Having done this dance for four years now, I am not sure that any of the above explanations really apply in my case. I still have stacks of unread and untouched books lying in a wardrobe in my room, as the opening anecdote demonstrates. I have come to the conclusion that the Trinity Booksale people are, in fact, marketing geniuses: they sell these things on for very little, knowing the exact psychology of their target market. Then, they wait three or four years for the penny to drop and for the fools to realise that they’ll never do anything with these books. What happens then? The buyers give the books back to the Booksale, who sell them on again to more gullible idiots, pocketing the thinnest of profits.

I’ll list a few of my purchases over the years and try to explain how they came about, and what use they have been put to:

This is a book.

1) The Warren Report, €2. This was one of this year’s purchases. I really have no idea why I bothered with this. I have no intention of reading a 700 page report into the assassination of President Kennedy, especially one with so many, shall we say, question marks hanging about it. Even were I a scholar of the period, I’m not sure that I’d read the thing in full. So why buy it? Does it look good on a shelf? Possibly. But what sort of people would be impressed by such a thing?  This is the sort of existential second guessing which the Booksale provokes in me. It has me imagining scenarios where hypothetical acquaintances would regard a bookshelf, pick out the Warren Report, and declare themselves impressed with the owner. Do I really want to know these people?

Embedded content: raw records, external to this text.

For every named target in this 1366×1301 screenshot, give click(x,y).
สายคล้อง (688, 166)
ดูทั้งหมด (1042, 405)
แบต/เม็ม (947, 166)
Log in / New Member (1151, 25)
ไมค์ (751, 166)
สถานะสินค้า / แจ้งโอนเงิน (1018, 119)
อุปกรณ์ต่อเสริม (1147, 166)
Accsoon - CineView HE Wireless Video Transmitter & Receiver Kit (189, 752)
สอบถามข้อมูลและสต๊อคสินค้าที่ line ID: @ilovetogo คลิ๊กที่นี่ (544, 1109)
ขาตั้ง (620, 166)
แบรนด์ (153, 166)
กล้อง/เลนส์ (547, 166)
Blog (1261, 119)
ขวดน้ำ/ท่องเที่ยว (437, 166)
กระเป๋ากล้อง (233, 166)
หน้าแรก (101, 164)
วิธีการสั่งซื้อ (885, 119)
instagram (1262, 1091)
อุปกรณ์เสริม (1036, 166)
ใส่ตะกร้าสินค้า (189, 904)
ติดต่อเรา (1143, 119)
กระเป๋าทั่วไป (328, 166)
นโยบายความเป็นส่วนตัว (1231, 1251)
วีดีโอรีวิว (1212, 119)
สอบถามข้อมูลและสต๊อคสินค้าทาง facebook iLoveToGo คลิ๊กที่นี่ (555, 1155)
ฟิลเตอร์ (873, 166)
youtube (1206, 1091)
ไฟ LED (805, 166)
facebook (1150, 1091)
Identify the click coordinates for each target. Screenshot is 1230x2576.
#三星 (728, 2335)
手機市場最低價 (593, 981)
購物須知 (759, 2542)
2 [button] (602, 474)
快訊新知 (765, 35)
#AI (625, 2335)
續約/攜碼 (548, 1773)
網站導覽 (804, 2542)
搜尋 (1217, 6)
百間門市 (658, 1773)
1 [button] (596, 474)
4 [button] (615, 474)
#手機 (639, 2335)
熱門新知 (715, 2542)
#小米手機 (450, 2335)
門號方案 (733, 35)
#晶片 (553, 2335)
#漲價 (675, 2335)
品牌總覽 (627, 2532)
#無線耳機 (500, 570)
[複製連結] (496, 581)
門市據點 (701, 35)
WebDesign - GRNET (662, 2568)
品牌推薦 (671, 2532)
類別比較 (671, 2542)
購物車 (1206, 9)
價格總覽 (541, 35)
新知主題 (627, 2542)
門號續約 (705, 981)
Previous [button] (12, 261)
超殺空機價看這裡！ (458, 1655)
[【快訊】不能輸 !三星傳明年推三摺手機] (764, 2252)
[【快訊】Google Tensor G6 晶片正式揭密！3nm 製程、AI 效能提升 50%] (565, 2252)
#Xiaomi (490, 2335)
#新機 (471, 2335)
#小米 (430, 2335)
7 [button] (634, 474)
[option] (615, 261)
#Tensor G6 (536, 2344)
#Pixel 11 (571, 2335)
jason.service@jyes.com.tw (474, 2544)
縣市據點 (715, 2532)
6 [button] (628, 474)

2) The Road to Terror (eds J. Arch Getty and Oleg Naumov), €5. Another hulking doorstop of a book. Another volume that I am confident I will never open. I have no doubt that it is a very good book for people interested in a certain period of history (namely, the Stalinist Terror of the 1930s). However, right now I have no need for 600 pages of primary sources translated from Russian. Why the purchase? Peer pressure. A friend – who keeps across all the latest publications in European history – spotted it, asked if I owned a copy (seriously, why would I do such a thing?!), before heartily recommending that I buy it. His copy, purchased while doing a Masters, cost €35. That’s a saving of €30 for me. Sold. Expect to see it in a second hand bookshop within five years.

I own this. Well, not this actual copy, but still. Woo!

3) A History of Europe (H.A.L Fisher), €1. This is one that I’m proud of. In fact, it might be the only purchase that I have made at the Booksale which has been used more than once. The book, written by a leading liberal historian and sometime politician, was published in 1936, and treats the history of Europe from the beginning of time up to Hitler and Mussolini. While the work was also published in three volumes dealing with a different time period, this edition is a complete volume, numbering 1200 pages in total. That means that I paid .08c per page of history. That is, surely, a good thing. Just don’t ask me what happened after 1936.

4) League to Enforce Peace, Addresses, 1915, €1. The irony is that, of all the purchases that I’ve made over the years at the Trinity Booksale, I was oblivious to my ownership of the one which I actually needed, as discussed in the opening anecdote.

The last example demonstrates the peculiar psychology of the Booksale. You go in fully expecting to make a spur of the moment, impulsive, rash, and thoroughly unnecessary purchase which will be of no longer term use. You are so conditioned to the idea that any purchases will be of little long or short term use that when you do find a gem, it gathers dust on the shelf with the rest of the ill-thought out purchases.